Startups commonly offer stock options to their employees, especially when they don’t have a lot of funding to provide large salaries. Deciding on the appropriate amount of equity to offer is key to attracting top talent. However, a balance must be struck, as stock options are diluted every time a new round of funding is achieved.
Business owners should also be careful not to give too much of their company away to employees, as it can reduce their earnings. It also reduces the amount available to future workers as the business scales. When deciding on the appropriate amount of equity to provide your new employees, consider the following.
Employees crucial to product development and engineering can often provide the most benefits to a growing company. Their work drives the products created for the company and helps to define an active consumer market. This results in revenues, which are imperative to the organization’s success.
Individuals in these roles — especially those expected to oversee product development or engineering — commonly receive the highest equity. However, before awarding them a percentage, get a feel for how much they hope to contribute to the company.

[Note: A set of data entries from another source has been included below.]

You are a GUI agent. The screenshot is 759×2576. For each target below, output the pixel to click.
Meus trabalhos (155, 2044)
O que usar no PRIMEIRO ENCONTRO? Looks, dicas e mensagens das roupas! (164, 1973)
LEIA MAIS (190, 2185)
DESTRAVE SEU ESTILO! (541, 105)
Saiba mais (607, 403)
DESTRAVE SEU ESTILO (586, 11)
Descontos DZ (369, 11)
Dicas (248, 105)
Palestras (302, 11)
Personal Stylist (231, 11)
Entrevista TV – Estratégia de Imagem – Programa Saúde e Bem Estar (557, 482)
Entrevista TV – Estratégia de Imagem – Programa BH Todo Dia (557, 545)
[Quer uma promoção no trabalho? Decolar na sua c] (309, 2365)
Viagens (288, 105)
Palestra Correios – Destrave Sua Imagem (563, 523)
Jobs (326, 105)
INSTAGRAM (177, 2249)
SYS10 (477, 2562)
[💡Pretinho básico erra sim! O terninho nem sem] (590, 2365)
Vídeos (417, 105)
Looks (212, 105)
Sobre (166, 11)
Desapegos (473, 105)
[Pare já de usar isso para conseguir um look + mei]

Like cofounders in similar situations, they may be more reliant on their regular salary than equity. In such cases, it makes more sense to offer them a lower equity benefit but top out on their pay. Top-level engineers and product developers are often awarded 1.5 to 3% in equity, while mid-level producers may receive 0.5 to 1%.
The CEO title often comes with big stock option perks. However, a startup may not be able to afford a top-tier CEO. One of the cofounders may take the helm until the company reaches the level when it can afford a full-time CEO with extensive experience in leading a smaller company into significant growth.
When a CEO is hired, they’ll often command between 3 and 5% of the company’s equity, plus a high salary. More experienced CEOs with a demonstrated history of leading companies in the industry should be adequately rewarded.
Newer companies can often grant higher equity levels because the cofounders have control. As the company attracts investors, the influence of cofounders will dwindle every time funds are acquired. The tenured people in the company often can obtain higher levels of stock options, while the newer employees receive less.
From an operational perspective, this makes sense, as the first individuals to hop on board at a startup take on the most risk. Their future colleagues will benefit from the work that they put in from the beginning.
Deciding on the appropriate amount of equity amongst cofounders should involve a thorough discussion on how much effort each plans to put into the company and their personal circumstances. Some people may be more reliant on their salaries, while others may prefer to wait for their payback after a company has proven its success.
Similarly, when deciding on employees’ stock options, the contributions they are expected to bring should be carefully weighed before deciding on an appropriate percentage. In some cases, employees may prefer a larger salary than the potential payback that stock options may bring.